## Exercise instructions
Reproduce each line of the data below word for word, changing nothing.

[Data lines]
[Begin]

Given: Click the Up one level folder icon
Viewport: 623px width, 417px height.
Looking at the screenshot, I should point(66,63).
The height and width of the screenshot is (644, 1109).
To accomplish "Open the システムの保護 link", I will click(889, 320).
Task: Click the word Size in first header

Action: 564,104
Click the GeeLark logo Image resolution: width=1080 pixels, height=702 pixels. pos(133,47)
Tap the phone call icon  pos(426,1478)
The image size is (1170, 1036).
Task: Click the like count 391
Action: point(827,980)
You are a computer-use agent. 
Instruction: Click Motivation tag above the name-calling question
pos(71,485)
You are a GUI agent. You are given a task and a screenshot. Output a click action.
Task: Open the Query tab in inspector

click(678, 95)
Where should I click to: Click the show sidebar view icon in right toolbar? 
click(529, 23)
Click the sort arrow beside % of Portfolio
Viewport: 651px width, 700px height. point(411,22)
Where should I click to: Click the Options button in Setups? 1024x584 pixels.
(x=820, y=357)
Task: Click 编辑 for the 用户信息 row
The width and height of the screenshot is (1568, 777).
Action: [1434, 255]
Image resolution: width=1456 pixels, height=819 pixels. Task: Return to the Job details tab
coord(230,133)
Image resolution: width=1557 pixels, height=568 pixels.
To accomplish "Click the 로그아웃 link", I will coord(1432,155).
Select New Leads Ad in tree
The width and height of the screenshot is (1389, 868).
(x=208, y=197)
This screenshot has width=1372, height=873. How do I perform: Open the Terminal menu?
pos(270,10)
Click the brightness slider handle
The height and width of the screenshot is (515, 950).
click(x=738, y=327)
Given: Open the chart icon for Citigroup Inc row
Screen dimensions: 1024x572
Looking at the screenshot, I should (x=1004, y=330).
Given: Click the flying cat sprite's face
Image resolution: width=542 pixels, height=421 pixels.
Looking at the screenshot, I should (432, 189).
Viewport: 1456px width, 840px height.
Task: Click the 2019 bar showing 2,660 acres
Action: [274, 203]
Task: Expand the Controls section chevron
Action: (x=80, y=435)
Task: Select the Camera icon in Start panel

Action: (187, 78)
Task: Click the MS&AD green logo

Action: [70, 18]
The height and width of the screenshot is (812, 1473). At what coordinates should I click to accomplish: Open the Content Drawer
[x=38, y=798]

[End]

## Output for this exercise
Given: Click the Up one level folder icon
Viewport: 623px width, 417px height.
Looking at the screenshot, I should point(66,63).
The height and width of the screenshot is (644, 1109).
To accomplish "Open the システムの保護 link", I will click(889, 320).
Task: Click the word Size in first header

Action: 564,104
Click the GeeLark logo Image resolution: width=1080 pixels, height=702 pixels. pos(133,47)
Tap the phone call icon  pos(426,1478)
The image size is (1170, 1036).
Task: Click the like count 391
Action: point(827,980)
You are a computer-use agent. 
Instruction: Click Motivation tag above the name-calling question
pos(71,485)
You are a GUI agent. You are given a task and a screenshot. Output a click action.
Task: Open the Query tab in inspector

click(678, 95)
Where should I click to: Click the show sidebar view icon in right toolbar? 
click(529, 23)
Click the sort arrow beside % of Portfolio
Viewport: 651px width, 700px height. point(411,22)
Where should I click to: Click the Options button in Setups? 1024x584 pixels.
(x=820, y=357)
Task: Click 编辑 for the 用户信息 row
The width and height of the screenshot is (1568, 777).
Action: [1434, 255]
Image resolution: width=1456 pixels, height=819 pixels. Task: Return to the Job details tab
coord(230,133)
Image resolution: width=1557 pixels, height=568 pixels.
To accomplish "Click the 로그아웃 link", I will coord(1432,155).
Select New Leads Ad in tree
The width and height of the screenshot is (1389, 868).
(x=208, y=197)
This screenshot has width=1372, height=873. How do I perform: Open the Terminal menu?
pos(270,10)
Click the brightness slider handle
The height and width of the screenshot is (515, 950).
click(x=738, y=327)
Given: Open the chart icon for Citigroup Inc row
Screen dimensions: 1024x572
Looking at the screenshot, I should (x=1004, y=330).
Given: Click the flying cat sprite's face
Image resolution: width=542 pixels, height=421 pixels.
Looking at the screenshot, I should (432, 189).
Viewport: 1456px width, 840px height.
Task: Click the 2019 bar showing 2,660 acres
Action: [274, 203]
Task: Expand the Controls section chevron
Action: (x=80, y=435)
Task: Select the Camera icon in Start panel

Action: (187, 78)
Task: Click the MS&AD green logo

Action: [70, 18]
The height and width of the screenshot is (812, 1473). At what coordinates should I click to accomplish: Open the Content Drawer
[x=38, y=798]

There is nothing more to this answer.